Lâmpadas incandescentes mais populares sairão do mercado até o fim de junho

Lâmpadas incandescentes vão sair de vez do mercado. A invenção de Thomas Alva Edison, no fim do século 19, será substituída pelas fluorescentes e de led que são mais modernas e de consumo baixo.
A proibição da venda e produção de lâmpadas incandescentes com potência acima de 101 watts já começou desde junho de 2013. A partir do início de 2014, a produção de lâmpadas desse tipo com potência de 61 a 101 watts também cessará. Para a comercialização, por varejistas e atacadistas, o prazo é até 30 de junho deste ano. Até a metade de 2017, a proibição atingirá as lâmpadas incandescentes de qualquer potência que não se adequarem.

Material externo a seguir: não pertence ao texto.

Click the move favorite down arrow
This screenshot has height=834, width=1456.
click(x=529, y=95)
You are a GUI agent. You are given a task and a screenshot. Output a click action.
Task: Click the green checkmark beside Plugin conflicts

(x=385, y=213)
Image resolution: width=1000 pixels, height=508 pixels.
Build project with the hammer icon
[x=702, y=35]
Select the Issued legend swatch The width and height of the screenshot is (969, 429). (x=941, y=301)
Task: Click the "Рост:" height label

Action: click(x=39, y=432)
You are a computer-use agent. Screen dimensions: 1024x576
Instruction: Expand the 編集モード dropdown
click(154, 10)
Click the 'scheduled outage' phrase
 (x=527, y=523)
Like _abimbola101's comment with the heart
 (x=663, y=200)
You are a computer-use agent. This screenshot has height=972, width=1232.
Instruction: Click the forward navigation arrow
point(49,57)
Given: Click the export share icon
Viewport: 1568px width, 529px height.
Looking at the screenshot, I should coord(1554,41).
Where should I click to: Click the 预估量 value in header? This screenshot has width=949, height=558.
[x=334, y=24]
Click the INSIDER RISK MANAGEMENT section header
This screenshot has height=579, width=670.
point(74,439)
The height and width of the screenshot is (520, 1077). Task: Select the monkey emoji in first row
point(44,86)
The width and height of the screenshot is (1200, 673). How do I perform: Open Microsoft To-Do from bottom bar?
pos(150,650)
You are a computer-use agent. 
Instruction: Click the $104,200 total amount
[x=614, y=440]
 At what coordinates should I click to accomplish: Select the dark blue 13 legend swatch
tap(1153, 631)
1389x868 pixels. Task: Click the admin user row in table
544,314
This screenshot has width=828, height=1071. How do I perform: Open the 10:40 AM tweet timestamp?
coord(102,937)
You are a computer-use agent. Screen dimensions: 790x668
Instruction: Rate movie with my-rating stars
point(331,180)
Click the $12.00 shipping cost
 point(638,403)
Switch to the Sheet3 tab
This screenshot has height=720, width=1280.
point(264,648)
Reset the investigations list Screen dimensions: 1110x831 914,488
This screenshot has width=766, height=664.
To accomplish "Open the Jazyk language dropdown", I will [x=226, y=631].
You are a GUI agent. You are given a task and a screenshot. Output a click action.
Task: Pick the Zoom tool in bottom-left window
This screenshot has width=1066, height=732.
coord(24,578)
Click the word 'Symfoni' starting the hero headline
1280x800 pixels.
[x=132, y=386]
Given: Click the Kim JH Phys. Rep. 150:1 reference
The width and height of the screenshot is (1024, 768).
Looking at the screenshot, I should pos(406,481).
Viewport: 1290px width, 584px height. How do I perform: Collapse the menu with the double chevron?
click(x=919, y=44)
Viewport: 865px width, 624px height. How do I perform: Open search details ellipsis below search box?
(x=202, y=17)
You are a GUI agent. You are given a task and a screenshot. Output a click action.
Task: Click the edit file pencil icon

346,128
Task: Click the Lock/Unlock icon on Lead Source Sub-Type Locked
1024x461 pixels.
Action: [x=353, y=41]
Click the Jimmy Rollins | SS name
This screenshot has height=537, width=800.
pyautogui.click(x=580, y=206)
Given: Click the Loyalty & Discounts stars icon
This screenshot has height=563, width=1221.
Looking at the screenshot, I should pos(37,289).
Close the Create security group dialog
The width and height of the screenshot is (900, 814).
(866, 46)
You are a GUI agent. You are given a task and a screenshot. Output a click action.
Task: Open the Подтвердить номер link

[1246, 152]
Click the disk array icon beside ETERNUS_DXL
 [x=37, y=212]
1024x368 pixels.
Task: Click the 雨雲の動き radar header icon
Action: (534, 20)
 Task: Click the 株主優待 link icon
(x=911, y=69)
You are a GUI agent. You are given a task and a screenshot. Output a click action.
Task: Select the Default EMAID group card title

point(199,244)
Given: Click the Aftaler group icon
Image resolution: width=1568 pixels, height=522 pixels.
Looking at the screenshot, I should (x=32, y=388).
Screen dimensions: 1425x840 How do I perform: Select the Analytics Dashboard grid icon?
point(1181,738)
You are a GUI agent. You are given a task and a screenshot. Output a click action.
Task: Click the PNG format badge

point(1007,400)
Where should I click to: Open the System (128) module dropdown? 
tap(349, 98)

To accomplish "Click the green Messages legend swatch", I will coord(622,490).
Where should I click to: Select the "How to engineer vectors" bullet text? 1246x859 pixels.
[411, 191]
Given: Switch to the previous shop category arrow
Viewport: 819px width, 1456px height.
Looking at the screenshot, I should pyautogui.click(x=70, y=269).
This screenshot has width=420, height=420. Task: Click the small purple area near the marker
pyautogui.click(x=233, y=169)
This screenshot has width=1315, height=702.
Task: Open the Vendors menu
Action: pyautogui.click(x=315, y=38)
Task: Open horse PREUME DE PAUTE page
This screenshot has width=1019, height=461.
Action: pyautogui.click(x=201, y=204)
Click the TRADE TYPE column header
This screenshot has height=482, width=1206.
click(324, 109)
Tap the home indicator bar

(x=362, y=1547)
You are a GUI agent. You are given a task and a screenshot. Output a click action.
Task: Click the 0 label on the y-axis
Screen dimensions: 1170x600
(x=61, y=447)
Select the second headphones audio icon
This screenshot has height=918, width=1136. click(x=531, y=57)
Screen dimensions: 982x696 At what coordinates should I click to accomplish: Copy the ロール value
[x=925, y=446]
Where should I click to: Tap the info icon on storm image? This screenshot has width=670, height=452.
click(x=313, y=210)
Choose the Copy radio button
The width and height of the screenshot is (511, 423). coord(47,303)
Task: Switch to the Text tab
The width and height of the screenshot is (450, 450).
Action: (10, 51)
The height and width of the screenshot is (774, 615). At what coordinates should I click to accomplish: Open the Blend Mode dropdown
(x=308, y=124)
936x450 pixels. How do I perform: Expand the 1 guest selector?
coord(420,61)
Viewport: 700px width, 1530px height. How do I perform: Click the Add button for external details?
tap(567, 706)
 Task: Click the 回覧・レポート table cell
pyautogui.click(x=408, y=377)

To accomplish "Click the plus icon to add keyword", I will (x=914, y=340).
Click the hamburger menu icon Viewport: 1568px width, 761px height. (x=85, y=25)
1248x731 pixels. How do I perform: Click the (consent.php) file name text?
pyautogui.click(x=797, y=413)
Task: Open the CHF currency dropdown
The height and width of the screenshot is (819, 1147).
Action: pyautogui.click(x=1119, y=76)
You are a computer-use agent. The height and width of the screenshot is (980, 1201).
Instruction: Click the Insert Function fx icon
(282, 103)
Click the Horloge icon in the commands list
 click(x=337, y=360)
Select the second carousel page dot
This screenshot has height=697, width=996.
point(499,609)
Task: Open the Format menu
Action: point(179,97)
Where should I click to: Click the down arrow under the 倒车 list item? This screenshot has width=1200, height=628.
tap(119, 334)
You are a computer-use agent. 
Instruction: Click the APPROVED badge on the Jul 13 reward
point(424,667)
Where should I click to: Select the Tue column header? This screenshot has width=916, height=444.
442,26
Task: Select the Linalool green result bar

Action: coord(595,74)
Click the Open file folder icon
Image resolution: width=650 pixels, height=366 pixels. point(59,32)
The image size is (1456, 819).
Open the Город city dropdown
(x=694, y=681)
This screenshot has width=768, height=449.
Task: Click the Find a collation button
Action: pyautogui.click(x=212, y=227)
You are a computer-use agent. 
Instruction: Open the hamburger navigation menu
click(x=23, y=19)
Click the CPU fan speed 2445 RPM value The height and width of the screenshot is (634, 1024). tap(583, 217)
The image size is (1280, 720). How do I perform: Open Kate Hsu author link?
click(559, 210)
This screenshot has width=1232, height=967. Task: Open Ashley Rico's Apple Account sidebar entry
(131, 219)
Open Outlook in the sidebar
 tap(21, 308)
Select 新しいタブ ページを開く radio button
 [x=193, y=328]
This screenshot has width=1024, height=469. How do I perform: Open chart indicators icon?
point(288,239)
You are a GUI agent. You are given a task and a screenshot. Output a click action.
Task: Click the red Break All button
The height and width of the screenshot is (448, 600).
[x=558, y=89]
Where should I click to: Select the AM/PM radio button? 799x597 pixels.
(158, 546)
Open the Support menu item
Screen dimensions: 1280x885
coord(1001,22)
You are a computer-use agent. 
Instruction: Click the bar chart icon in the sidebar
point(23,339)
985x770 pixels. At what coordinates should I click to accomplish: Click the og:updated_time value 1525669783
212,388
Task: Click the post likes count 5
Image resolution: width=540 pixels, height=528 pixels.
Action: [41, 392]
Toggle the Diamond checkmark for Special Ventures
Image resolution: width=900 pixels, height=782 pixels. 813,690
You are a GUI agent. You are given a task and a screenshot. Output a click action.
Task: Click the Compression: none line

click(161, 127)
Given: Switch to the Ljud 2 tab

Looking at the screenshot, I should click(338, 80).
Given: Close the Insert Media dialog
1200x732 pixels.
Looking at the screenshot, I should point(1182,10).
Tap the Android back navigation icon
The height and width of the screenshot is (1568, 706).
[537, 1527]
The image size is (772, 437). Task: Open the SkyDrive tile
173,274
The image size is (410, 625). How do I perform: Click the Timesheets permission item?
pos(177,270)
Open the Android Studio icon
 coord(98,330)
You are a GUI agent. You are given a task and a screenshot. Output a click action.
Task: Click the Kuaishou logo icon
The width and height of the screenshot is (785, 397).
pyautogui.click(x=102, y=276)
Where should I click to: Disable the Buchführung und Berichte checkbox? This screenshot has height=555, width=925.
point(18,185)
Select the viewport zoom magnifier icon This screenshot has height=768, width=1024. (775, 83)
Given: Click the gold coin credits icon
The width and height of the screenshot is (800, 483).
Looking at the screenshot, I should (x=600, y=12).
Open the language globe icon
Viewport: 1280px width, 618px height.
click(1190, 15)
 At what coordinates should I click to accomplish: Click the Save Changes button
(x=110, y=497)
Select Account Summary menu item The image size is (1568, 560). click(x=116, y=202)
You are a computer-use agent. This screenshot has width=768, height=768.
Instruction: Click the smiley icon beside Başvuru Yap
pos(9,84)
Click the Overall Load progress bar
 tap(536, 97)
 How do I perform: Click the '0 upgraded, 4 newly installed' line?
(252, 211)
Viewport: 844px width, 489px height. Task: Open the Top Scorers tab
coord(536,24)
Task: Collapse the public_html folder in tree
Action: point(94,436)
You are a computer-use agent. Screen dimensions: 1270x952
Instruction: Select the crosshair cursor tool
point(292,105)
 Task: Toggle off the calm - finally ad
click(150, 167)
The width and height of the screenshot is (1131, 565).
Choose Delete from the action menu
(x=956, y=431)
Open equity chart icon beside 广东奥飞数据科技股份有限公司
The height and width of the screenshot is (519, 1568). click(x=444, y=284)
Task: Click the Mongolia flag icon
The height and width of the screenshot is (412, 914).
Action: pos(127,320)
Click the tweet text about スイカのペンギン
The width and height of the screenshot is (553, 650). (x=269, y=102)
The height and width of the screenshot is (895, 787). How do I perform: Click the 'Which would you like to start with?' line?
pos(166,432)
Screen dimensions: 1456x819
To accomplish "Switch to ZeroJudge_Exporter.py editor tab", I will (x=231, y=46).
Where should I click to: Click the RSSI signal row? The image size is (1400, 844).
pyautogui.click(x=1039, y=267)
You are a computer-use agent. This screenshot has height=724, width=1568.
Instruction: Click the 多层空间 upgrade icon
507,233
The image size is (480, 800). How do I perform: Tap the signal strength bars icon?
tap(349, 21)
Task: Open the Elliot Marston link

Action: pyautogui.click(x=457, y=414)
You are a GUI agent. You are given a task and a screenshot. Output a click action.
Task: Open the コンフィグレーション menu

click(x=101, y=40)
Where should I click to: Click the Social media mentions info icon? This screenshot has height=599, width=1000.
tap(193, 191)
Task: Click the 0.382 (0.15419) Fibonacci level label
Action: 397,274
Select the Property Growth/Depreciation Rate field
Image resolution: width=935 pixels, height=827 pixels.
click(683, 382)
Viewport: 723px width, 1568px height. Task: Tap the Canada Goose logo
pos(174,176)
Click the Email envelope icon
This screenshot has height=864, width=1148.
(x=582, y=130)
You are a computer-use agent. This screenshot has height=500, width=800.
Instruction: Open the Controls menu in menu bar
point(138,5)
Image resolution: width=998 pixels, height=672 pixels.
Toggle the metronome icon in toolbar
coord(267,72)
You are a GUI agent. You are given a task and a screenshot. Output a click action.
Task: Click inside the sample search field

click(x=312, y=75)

O problema é que as lâmpadas incandescentes não são sustentáveis: gastam mais energia, iluminam menos e têm vida útil menor do que os produtos mais recentes – ao menos seis vezes inferior do que a das fluorescentes, por exemplo. Elas produzem 5% luz e 95% calor.
As lâmpadas de led ainda não oferecem preços atrativos para a maioria dos consumidores. Uma lâmpada dessas custa até cinco vezes mais do que uma comum. O consumo deste tipo de lâmpada foi de 17 milhões em 2013, contra 250 milhões de incandescentes e 200 milhões de fluorescentes compactas.